Transcribe the records below. Leave nothing out and change nothing.

▶ Data records:
****************************************

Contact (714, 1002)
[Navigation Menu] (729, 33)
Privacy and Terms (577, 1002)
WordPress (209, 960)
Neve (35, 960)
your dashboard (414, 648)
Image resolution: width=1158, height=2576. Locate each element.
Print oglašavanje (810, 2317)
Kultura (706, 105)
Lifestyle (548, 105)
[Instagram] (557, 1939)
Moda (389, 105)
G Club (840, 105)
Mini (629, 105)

****************************************

▶ Answer section:
Contact (714, 1002)
[Navigation Menu] (729, 33)
Privacy and Terms (577, 1002)
WordPress (209, 960)
Neve (35, 960)
your dashboard (414, 648)
Image resolution: width=1158, height=2576. Locate each element.
Print oglašavanje (810, 2317)
Kultura (706, 105)
Lifestyle (548, 105)
[Instagram] (557, 1939)
Moda (389, 105)
G Club (840, 105)
Mini (629, 105)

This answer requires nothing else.